▶ THE TASK
Please return, unchanged and character for character, the stretch of the items from the line containing "At what (x,y)" through the line containing "(979, 433).".

(A block of data)
____________

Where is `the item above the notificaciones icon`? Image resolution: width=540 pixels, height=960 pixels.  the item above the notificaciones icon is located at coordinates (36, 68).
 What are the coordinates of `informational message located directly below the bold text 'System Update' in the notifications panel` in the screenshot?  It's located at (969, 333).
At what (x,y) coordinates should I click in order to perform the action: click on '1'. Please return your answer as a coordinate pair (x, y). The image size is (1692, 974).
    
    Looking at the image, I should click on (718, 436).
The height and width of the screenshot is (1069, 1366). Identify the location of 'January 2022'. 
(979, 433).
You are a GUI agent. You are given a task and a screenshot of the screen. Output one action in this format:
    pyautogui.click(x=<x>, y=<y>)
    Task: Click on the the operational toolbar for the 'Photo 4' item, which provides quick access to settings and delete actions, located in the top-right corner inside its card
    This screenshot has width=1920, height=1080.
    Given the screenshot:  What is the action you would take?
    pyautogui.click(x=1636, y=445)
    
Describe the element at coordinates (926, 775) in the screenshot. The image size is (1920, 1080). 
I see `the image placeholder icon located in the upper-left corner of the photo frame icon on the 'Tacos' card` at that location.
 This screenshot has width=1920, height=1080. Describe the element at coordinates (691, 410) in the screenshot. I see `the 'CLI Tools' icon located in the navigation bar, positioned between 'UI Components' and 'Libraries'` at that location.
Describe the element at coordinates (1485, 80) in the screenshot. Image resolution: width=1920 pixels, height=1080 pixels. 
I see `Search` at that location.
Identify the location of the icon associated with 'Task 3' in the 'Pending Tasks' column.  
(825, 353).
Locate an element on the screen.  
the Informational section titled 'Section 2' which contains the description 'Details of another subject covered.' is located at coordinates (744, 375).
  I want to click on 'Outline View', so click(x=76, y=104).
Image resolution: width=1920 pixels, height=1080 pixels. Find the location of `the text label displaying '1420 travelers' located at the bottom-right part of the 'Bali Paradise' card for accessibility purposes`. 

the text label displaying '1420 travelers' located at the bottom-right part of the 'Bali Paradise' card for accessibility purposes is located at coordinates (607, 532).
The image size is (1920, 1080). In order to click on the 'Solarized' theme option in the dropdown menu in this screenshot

____________

▶ RESPONSE TO THIS TASK
At what (x,y) coordinates should I click in order to perform the action: click on '1'. Please return your answer as a coordinate pair (x, y). The image size is (1692, 974).
    
    Looking at the image, I should click on (718, 436).
The height and width of the screenshot is (1069, 1366). Identify the location of 'January 2022'. 
(979, 433).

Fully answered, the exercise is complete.